[Problem requirements] Any images in the material are to be dropped while every line is retyped exactly.

————————

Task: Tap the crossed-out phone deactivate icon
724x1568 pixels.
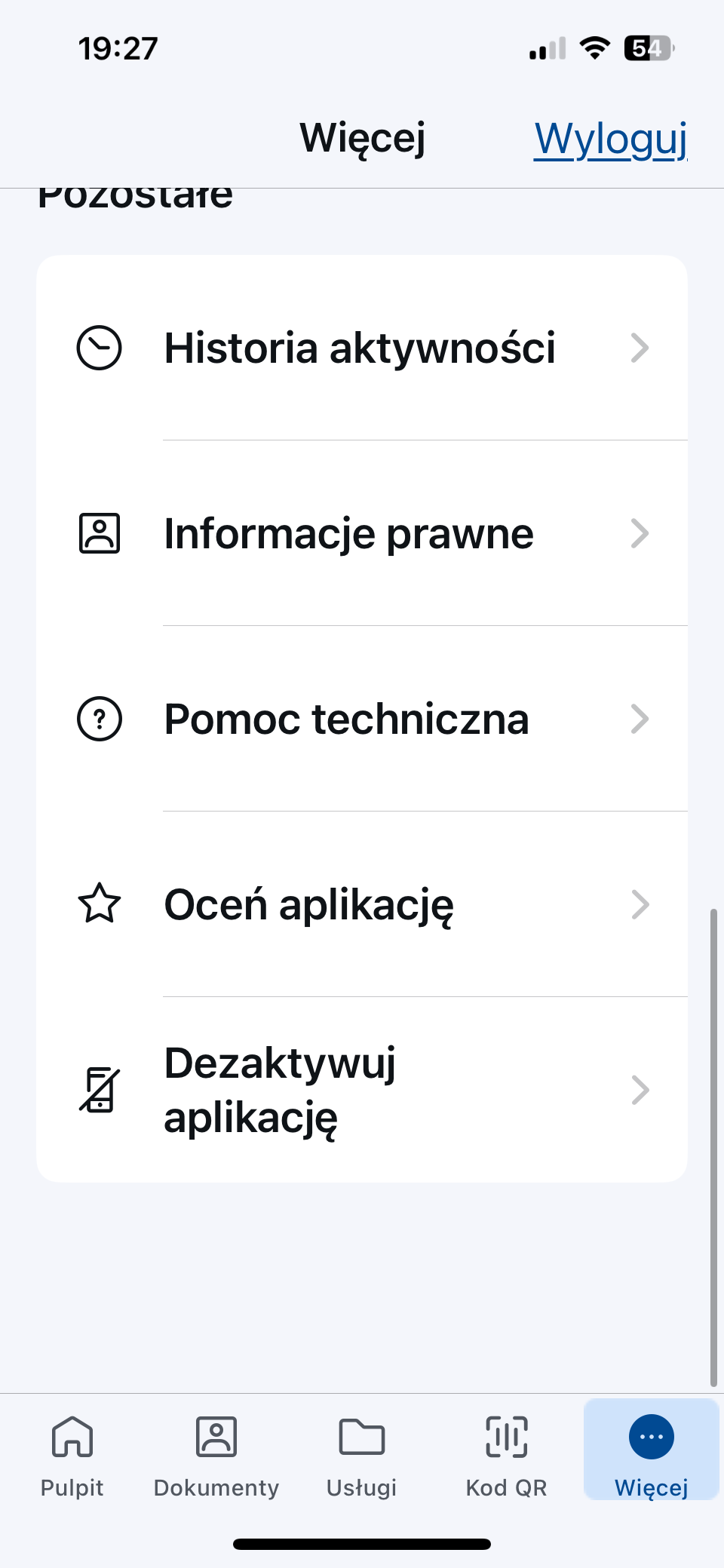Action: point(99,1090)
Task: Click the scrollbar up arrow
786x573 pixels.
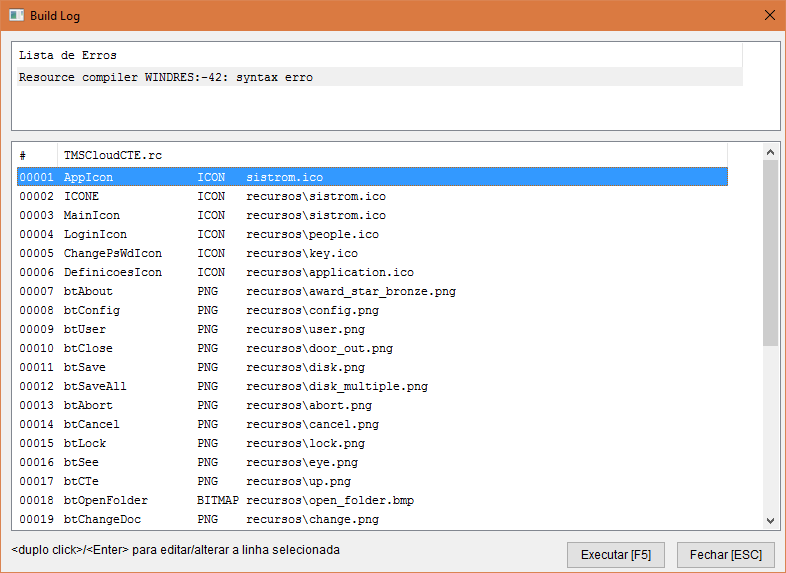Action: [x=770, y=152]
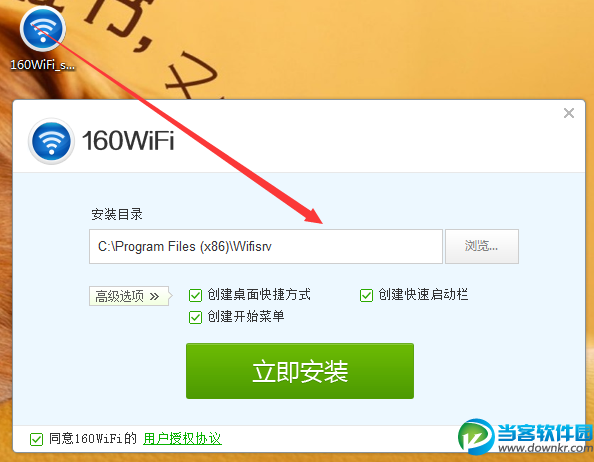594x462 pixels.
Task: Open the 用户授权协议 agreement link
Action: point(182,439)
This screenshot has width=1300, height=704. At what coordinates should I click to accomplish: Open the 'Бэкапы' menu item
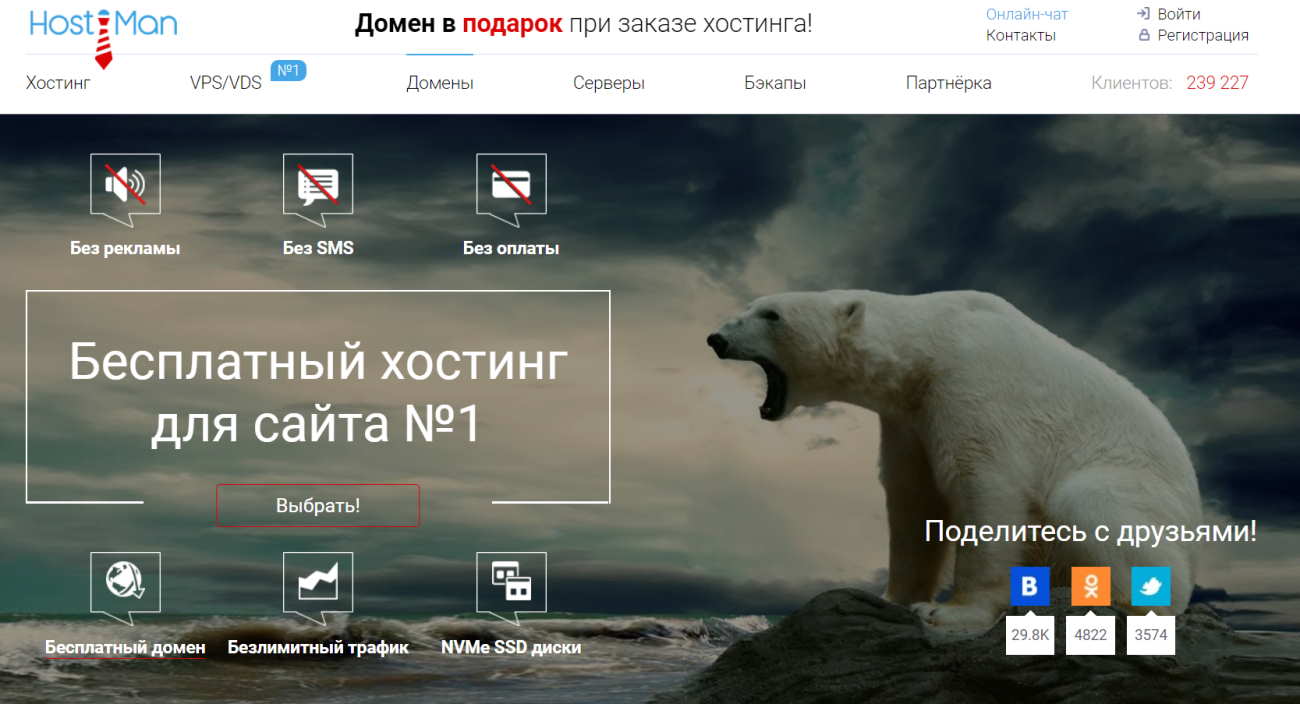point(775,83)
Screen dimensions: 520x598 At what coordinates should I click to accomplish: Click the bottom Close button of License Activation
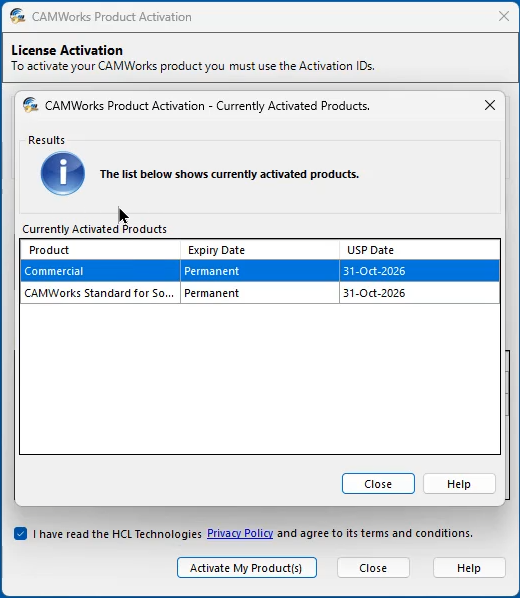pyautogui.click(x=373, y=567)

————————

[Response]
Task: Tap the crossed-out phone deactivate icon
724x1568 pixels.
Action: point(99,1090)
Task: Click the scrollbar up arrow
786x573 pixels.
Action: [x=770, y=152]
594x462 pixels.
Task: Open the 用户授权协议 agreement link
Action: point(182,439)
This screenshot has width=1300, height=704. At what coordinates should I click to accomplish: Open the 'Бэкапы' menu item
point(775,83)
Screen dimensions: 520x598 At what coordinates should I click to accomplish: Click the bottom Close button of License Activation
pyautogui.click(x=373, y=567)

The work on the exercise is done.